Thursday, May 15, 2014

ssmtp to email cron output

Cron output in Ubuntu gets discarded. The default install of Ubuntu does not install a Mail Transport Agent (MTA), so cron cannot mail you the output.

You can install an MTA -several are easily available in the Ubuntu repositories- but configuration is not trivial. MTAs date from before the IMAP- and SMTP-based e-mail systems we use today, which makes them highly flexible and configurable...but not necessarily the easiest solution.

ssmtp is a limited-purpose MTA intended to replace the 'mail' command and send all output to an SMTP mailserver. ssmtp is provided by the 'ssmtp' package.

Install


sudo apt-get install ssmtp

Configuration file #1: /etc/ssmtp/ssmpt.conf

This tells ssmtp how to send email to my account.
It's not the best idea to store your e-mail password in world-readable plain text. See how to protect the password properly.

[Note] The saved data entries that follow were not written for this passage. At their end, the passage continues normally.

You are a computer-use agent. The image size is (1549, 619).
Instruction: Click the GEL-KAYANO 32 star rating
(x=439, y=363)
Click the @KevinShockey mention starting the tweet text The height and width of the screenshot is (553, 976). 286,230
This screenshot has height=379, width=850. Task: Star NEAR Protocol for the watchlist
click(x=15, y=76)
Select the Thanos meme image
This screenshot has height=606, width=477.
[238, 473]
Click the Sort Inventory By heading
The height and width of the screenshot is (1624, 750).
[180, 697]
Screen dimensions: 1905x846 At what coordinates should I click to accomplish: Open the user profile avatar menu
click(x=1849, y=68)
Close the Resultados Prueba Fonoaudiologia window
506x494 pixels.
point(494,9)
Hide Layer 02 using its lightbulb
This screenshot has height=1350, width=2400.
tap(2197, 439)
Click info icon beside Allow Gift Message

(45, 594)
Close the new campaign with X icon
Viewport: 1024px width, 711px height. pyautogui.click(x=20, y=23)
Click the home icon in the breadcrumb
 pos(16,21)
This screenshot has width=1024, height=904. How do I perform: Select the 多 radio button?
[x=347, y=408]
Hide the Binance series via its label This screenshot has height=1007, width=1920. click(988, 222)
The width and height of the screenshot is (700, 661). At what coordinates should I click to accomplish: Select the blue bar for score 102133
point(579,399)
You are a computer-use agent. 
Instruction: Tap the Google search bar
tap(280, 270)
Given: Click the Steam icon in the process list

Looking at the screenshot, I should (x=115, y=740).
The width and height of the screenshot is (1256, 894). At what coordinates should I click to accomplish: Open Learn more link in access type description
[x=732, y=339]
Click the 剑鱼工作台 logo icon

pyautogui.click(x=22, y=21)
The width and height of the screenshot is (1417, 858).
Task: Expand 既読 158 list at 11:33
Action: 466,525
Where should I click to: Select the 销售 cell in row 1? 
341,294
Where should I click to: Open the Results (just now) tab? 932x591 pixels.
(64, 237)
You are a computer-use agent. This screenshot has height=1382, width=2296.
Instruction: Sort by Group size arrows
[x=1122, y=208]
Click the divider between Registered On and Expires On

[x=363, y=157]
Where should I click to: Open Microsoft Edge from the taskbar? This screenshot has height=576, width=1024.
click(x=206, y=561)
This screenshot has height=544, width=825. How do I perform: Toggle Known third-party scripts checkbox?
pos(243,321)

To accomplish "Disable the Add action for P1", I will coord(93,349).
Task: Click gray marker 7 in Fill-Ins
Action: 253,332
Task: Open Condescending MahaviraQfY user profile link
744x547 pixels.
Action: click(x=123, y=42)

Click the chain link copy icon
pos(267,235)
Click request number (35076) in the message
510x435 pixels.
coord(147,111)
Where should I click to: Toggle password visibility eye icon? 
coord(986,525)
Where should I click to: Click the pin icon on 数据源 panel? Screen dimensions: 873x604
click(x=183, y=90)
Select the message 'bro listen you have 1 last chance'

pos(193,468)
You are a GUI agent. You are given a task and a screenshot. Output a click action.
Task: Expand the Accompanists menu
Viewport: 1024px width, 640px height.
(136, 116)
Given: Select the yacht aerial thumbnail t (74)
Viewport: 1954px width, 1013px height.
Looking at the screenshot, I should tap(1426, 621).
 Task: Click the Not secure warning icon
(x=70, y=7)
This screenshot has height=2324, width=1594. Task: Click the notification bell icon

# Config file for sSMTP sendmail
#
# The person who gets all mail for userids < 1000
# Make this empty to disable rewriting.
root=me@example.com

# The place where the mail goes. The actual machine name is required no
# MX records are consulted. Commonly mailhosts are named mail.domain.com
mailhub=my_mail_server.net:465
AuthUser=me@example.com
AuthPass=my_email_password
UseTLS=Yes

# Where will the mail seem to come from?
rewriteDomain=example.com

# The full hostname
hostname=hey_its_my_computer

# Are users allowed to set their own From: address?
# YES - Allow the user to specify their own From: address
# NO - Use the system generated From: address
FromLineOverride=YES


Configuration File #2: /etc/ssmtp/

This directs root mail to my account.

# sSMTP aliases
#
# Format:       local_account:outgoing_address:mailhub
#
# Example: root:your_login@your.domain:mailhub.your.domain[:port]
# where [:port] is an optional port number that defaults to 25.
root:me@example.com:my_mail_server.net:465



And now cron output lands in my normal inbox.

Friday, January 23, 2009

Moving Cron jobs to Anacron

Cron is a great way to run recurring jobs. But some jobs need to run weekly...and sometimes the computer is turned off, so the cron job doesn't run. So I'm going to migrate some jobs to anacron. Cron runs once each minute, checking if the time matches anything in the crontab list. Anacron, however, runs once each hour (triggered by cron, restart, or resume) and checks the interval in days since a job was last run.

Tips

  • Anacron is a root/sudo-level command. Running it as a user will silently FAIL.
  • Anacron will silently FAIL to run scripts with periods '.' in the filename.
  • Anacron stores the timestamps of each job's last run in /var/spool/anacron/JOBNAME. This is handy to change while testing.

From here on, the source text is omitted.